During a recess, she notices Ferris looking at his heirloom pocket watch, though Liane had stolen it and had it with her the night before her death. He admits Liane took the overdose herself. He found her dead and took the bottle away. In the past, he had been prosecuted by Stephen and had tried to bribe him by sending his then seventeen-year-old daughter to Stephen's hotel room. When the charges were dropped (though Stephen claims it was for other reasons), Ferris began blackmailing him. Stephen finally balked at paying more money, so Ferris took the opportunity to get back at him.

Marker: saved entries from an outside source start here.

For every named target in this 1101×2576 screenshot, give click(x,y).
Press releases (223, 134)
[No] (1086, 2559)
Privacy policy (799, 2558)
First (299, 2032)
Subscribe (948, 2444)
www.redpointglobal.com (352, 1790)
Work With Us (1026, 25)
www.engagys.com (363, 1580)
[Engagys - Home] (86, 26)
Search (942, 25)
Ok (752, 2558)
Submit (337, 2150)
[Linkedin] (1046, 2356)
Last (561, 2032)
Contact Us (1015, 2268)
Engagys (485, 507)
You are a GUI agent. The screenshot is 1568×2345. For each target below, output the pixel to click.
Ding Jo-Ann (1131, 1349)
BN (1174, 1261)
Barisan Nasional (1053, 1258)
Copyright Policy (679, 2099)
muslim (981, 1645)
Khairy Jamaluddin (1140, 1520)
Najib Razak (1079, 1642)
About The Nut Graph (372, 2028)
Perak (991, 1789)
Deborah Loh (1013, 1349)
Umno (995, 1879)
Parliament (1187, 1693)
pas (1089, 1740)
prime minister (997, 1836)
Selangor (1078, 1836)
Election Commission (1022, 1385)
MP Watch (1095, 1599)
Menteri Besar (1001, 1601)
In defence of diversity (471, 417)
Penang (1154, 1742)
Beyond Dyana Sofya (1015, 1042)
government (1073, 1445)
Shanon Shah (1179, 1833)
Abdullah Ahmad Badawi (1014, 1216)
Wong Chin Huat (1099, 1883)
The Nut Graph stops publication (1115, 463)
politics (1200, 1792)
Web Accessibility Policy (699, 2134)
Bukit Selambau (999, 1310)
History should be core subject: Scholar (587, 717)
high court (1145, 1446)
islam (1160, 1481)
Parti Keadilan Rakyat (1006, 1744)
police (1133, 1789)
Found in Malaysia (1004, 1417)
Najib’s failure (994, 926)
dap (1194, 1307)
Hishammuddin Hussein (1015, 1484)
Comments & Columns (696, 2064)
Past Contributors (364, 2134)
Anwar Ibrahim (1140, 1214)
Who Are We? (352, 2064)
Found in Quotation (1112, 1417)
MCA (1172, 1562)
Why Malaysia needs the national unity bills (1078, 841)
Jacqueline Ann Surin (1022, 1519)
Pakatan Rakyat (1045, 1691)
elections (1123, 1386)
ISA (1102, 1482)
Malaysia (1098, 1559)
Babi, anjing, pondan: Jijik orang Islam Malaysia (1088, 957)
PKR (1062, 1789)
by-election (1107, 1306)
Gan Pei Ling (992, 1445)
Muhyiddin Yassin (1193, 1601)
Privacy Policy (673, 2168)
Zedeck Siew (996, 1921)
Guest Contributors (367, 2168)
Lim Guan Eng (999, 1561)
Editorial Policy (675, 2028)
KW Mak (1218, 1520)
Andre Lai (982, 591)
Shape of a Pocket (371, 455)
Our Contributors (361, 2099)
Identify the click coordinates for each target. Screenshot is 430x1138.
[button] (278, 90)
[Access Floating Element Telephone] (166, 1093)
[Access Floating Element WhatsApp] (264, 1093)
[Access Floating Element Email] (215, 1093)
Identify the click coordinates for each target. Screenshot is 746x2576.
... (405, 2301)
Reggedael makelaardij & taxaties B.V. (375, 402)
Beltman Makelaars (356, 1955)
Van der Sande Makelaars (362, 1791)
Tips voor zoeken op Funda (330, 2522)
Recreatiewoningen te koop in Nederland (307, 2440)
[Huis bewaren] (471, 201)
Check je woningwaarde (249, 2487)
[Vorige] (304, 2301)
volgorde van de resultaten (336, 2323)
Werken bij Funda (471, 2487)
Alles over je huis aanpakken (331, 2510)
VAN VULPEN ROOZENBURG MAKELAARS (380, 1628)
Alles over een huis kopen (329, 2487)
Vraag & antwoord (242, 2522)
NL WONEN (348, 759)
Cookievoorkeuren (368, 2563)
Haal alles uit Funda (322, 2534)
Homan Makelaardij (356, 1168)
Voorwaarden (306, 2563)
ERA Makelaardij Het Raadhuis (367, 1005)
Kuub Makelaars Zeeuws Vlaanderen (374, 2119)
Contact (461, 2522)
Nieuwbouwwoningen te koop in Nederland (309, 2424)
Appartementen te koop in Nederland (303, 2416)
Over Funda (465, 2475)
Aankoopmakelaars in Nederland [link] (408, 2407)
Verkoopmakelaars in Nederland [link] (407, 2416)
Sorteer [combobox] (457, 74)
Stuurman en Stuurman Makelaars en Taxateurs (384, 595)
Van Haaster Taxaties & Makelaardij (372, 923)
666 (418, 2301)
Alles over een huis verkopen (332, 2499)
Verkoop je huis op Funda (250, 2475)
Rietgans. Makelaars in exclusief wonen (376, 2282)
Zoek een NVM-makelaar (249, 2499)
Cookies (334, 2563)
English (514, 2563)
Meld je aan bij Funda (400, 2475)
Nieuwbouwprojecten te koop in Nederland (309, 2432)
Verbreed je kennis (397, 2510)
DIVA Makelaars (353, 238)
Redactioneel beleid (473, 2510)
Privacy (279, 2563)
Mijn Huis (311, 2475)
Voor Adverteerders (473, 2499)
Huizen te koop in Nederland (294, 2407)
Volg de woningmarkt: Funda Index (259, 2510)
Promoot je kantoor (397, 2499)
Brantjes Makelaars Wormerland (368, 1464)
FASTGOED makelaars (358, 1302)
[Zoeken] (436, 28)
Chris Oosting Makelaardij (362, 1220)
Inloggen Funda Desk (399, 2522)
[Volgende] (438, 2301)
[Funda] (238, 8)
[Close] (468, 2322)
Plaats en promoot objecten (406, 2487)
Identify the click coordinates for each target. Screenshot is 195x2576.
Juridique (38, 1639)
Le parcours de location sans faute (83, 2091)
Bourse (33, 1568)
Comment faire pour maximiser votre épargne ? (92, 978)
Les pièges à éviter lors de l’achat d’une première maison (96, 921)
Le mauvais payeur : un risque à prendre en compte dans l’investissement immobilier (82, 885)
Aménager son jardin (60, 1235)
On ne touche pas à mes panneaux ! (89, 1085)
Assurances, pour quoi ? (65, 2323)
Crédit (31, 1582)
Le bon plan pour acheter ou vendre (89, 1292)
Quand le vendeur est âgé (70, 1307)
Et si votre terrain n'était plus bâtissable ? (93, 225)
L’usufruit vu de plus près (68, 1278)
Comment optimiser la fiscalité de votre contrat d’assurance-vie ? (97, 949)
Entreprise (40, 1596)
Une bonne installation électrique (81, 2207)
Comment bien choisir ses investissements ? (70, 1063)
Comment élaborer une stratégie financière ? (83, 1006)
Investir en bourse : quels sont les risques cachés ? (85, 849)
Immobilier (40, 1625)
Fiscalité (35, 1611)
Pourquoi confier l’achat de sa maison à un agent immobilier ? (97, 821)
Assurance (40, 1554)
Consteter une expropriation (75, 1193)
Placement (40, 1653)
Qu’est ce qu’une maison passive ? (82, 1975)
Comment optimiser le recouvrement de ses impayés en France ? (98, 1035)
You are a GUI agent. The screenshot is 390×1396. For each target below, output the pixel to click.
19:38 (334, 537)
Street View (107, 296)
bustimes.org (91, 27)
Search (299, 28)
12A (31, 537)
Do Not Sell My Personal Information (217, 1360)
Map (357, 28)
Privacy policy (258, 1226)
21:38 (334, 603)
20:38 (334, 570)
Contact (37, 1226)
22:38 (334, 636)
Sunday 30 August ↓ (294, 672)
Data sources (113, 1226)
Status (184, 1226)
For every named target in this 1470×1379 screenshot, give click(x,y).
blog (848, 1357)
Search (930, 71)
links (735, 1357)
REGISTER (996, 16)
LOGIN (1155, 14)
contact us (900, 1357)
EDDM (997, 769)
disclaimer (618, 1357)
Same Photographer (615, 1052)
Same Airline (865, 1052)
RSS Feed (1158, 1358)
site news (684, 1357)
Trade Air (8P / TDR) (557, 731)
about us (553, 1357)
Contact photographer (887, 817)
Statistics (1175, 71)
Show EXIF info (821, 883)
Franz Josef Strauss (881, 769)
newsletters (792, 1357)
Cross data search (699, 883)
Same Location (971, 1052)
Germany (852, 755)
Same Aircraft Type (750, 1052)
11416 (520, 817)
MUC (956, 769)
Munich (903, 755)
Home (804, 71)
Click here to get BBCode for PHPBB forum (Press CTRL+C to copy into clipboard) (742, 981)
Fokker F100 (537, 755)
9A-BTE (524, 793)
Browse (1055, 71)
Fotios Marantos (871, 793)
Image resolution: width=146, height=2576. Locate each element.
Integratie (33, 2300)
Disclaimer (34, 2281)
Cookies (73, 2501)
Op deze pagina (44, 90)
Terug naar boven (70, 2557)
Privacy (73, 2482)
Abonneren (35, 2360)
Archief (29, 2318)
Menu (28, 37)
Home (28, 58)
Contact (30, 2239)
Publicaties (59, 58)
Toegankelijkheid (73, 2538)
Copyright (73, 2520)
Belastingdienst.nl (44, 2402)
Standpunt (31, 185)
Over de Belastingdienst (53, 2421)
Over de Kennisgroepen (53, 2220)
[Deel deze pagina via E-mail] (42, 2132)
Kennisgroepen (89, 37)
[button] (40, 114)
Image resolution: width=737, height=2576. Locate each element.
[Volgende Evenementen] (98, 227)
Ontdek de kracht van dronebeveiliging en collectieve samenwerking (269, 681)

As the police try to take him into custody, Ferris leans against a rotted fence and falls to his death. Stephen asks Christine for a lift and they drive away together.Susan Hayward as Christine Allison
Peter Finch as Stephen Dane
Diane Cilento as Liane Dane
Cyril Cusack as Captain Ferris
Kieron Moore as Roscoe
Richard Wattis as Ebblington
Athene Seyler as Aunt Heather
Miriam Karlin as Woman in the Black Maria
Laurence Naismith as O'Grady
J.G. Devlin as Coroner
Clive Morton as Judge
Richard Leech as Irish Doctor
Brenda de Banzie as Nurse Drew
Edwin Apps as Junior Counsel
Grace Arnold as 2nd Wardress
The film was announced for production in 1957 starring Ingrid Bergman for producer Sol C. Siegel with Peter Grenville to direct.
According to MGM accounts the film lost $1,207,000.